Data items:
--- START ---

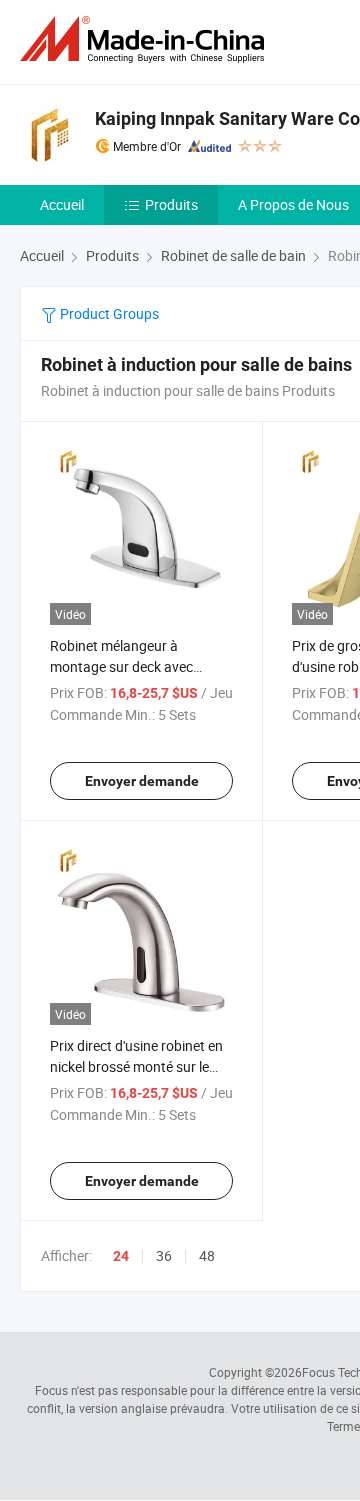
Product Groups (108, 313)
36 (164, 1255)
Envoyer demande (142, 781)
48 (207, 1255)
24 (121, 1256)
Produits (171, 204)
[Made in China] (146, 39)
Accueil (62, 204)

--- END ---

### Problem
Output all of the entries verbatim, leaving out any images.

### Result for this task
Product Groups (108, 313)
36 (164, 1255)
Envoyer demande (142, 781)
48 (207, 1255)
24 (121, 1256)
Produits (171, 204)
[Made in China] (146, 39)
Accueil (62, 204)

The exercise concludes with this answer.